Analysis

Buffer ETFs yet to recreate US success in Europe

UCITS buffer ETFs have amassed less than $190m assets since debuting four years ago

Jamie Gordon

Railway buffer

Buffer ETFs may have taken retirement accounts in the US by storm, however, these products are yet to fork much lightning with European investors seeking to manage downside risk.

Buffer – or defined outcome – strategies were first wrapped within US-listed ETFs in 2018, offering investors cost-effective access to the structured product model of capping upside returns and hedging against losses over a predetermined period.

After modest inflows of just over $500m in their first year, the COVID-19 pandemic and central bank-led 2022 correction brought the use case for buffer ETFs into sharp focus, inspiring more than $20bn asset gathering over the last two calendar years, according to data from Morningstar.

However, as investors have poured over $37bn into the more than 200 buffer and tail hedge ETFs available in the US, the products have yet to inspire similar enthusiasm since entering Europe in 2020.

Gregg Guerin, senior product specialist at First Trust – whose buffer ETFs have raised $20bn in the US and $24m in Europe – said at a recent ETF Stream roundtable: “What is resonating in the US and not yet in Europe where we have just brought these products over, are these target buffer strategies.”

Three teething issues

A natural first explanation for modest early-days asset gathering is a lack of familiarity with the new ETFs available in Europe.
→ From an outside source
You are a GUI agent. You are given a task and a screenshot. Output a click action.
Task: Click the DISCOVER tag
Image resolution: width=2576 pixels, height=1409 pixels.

Antoine Ternon, multi-asset portfolio manager at APICIL Asset Management, said he was “positively surprised” by developments in buffer ETFs and added he had been aware of these strategies existing but “at higher cost or significant ticket size”.

"I would like to see innovation in ETFs around structured products,” he said. “There would be a very good place for that in Europe.”

A second challenge is how these ETFs will compete with long-standing, actively managed defined outcome vehicles such as the $2.7bn Atlantic House Defined Returns Fund.

Despite this, Adrien Samuel-Lajeunesse, investment fund and ETF specialist at BNP Paribas Wealth Management, believes there is a use case for options strategies wrapped in ETFs.

“One area we have been looking at recently is options strategies that are wrapped into ETFs, things like covered call and buffer strategies,” he said.

“It is a good way to democratise sophisticated strategies that are only available for the biggest clients.”

Wayne Nutland, multi-asset investment manager at Skerritts, added: “The wider European market has used structured products often distributed via private banks to provide similar defined outcome products, this market could be an opportunity for buffered ETFs given their more transparent pricing and exchange traded nature.”

A third sticking point has been the recent macro backdrop, with the first half of 2024 being comprised of a rare combination of central bank rate cut expectations being revised downward, accompanied by the stubborn upward march of equity indices.

While an equity rally reduces the attractiveness of a strategy with capped upside baked in, fears of a rerating or more substantial correction might give investors cause to look for hedging opportunities.

An arguably greater headwind for buffer ETF uptake has been the ‘higher-for-longer’ mantra maintained by the likes of the Federal Reserve.

While rate hikes or inflation surprises spell negative returns for most bond maturities, fixed income ETFs offering guaranteed income, low-to-no duration and no equity risk have boomed in popularity, such as the $8.3bn Xtrackers EUR Overnight Rate Swap UCITS ETF (XEON), which enjoyed $6.4bn inflows in 16 months and currently pays out the EU interbank rate of 3.9% to investors.

Although a lack of familiarity, existing competition and the current macro backdrop are all potentially solvable riddles, buffer ETF promoters may have a more difficult time swaying unconvinced fund selectors.

Risk-adjusted no-man’s land

Whereas buffer, tail hedge and covered call ETFs have struck a chord with investors in the US, the ETF market dominated by professional investors are more reticent about an ETF offering a risk-return profile in the middle ground between equity and fixed income.

“Institutional investors typically [prefer] purer play asset exposures using asset allocation decisions as the primary way to adjust portfolio risk-return profiles,” Nutland said.

“Typically, buffered ETFs do not fit easily within asset allocation driven investment processes, especially where a range of risk-profiled asset allocations is being constructed.”

Agreeing, Allan Lane, CEO of Algo-Chain, said it is “less obvious” that buffer ETFs should be included within a model portfolio offering constructed on a target risk basis.

“It is possible to figure out how to add an allocation, but many discretionary fund managers will instead use their own combination of equities, bonds, commodities and alternatives to deal with the possibility of an equity sell-off,” he concluded.

Overall, buffer ETFs may have to wait for the widely touted ‘rise of retail’ in ETF usage to recreate the surge in asset gathering witnessed in the US.